## [What is required]
The answer should be an exact repeat of the stretch of material below from the line containing "Screen dimensions: 240x222" through the line containing "Task: Click the 登录 login link".

★ ★ ★

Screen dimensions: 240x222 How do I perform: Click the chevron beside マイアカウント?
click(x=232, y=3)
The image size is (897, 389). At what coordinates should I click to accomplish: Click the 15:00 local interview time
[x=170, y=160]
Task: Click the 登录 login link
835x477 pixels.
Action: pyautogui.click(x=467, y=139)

★ ★ ★

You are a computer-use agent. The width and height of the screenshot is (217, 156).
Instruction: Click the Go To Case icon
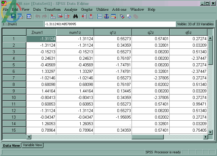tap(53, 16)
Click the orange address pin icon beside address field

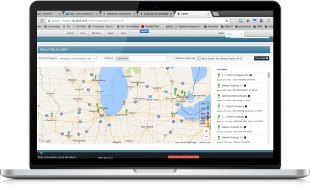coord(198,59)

★ ★ ★

## [Solution to the problem]
Screen dimensions: 240x222 How do I perform: Click the chevron beside マイアカウント?
click(x=232, y=3)
The image size is (897, 389). At what coordinates should I click to accomplish: Click the 15:00 local interview time
[x=170, y=160]
Task: Click the 登录 login link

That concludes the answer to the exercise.